Enrique Lewandowski, filho do ministro da Justiça, Ricardo Lewandowski, está no centro de uma nova polêmica. Seu escritório de advocacia representa a Associação dos Aposentados Mutualistas para Benefícios Coletivos (Ambec), alvo de investigação da Polícia Federal por suspeitas de fraudes no INSS. A situação levanta questionamentos sobre possíveis conflitos de interesse, dada a posição de seu pai no governo.

O escritório Panella Advogados, onde Enrique atua, defende a Ambec em um processo no Tribunal de Contas da União (TCU). O TCU identificou irregularidades nos descontos realizados em benefícios de pensionistas ainda em 2024, conforme reportagem do jornal *O Globo*. A Ambec é acusada de captar R$ 231 milhões sem a devida autorização dos beneficiários.

Além da Ambec, o escritório de Enrique Lewandowski também representa o Centro de Estudos dos Benefícios dos Aposentados e Pensionistas (Cebap), outra entidade envolvida nas investigações. A Cebap é acusada pela Controladoria-Geral da União (CGU) de ter recebido R$ 139 milhões de forma irregular. A revelação da ligação entre o filho do ministro e as associações sob investigação intensifica o debate sobre a ética na relação entre o setor público e a advocacia.

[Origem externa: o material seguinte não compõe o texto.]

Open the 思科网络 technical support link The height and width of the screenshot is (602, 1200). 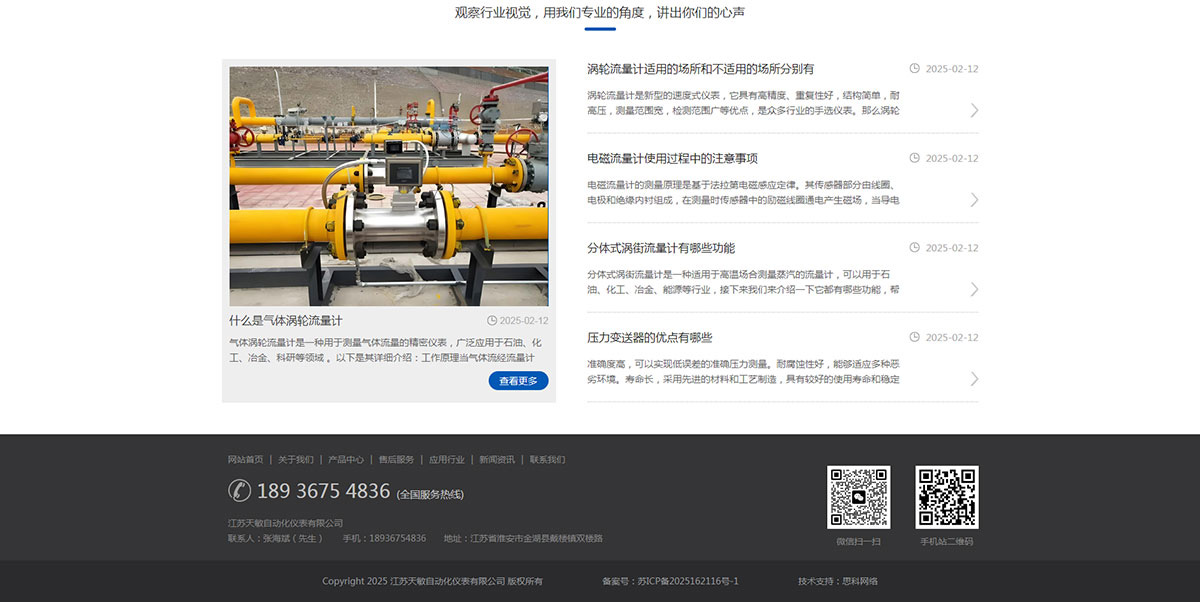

O envolvimento de Enrique Lewandowski com a defesa da Ambec foi formalizado em 6 de março, antes da deflagração da Operação Sem Desconto da Polícia Federal. Essa operação resultou no afastamento do então presidente do INSS, Alessandro Stefanutto, e de outros dirigentes. Posteriormente, o presidente Lula demitiu Stefanutto e exonerou o ministro da Previdência Social, Carlos Lupi.

Questionado sobre a atuação do filho, Ricardo Lewandowski defendeu a legalidade da representação. “Alguns escritórios de advocacia no ano passado foram contratados para regularizar a situação (das entidades). São atuações perfeitamente legais”, declarou o ministro na Comissão de Segurança Pública da Câmara dos Deputados. “Não há nenhuma atuação no Ministério da Justiça que possa comprometer a autonomia do ministério.”

A Polícia Federal estima que o esquema fraudulento movimentou cerca de R$ 6,3 bilhões, com descontos indevidos aplicados diretamente nos benefícios de aposentados. O mecanismo utilizava Acordos de Cooperação Técnica entre o INSS e as entidades, permitindo os descontos sem a comprovação da anuência dos beneficiários, contrariando exigências do TCU.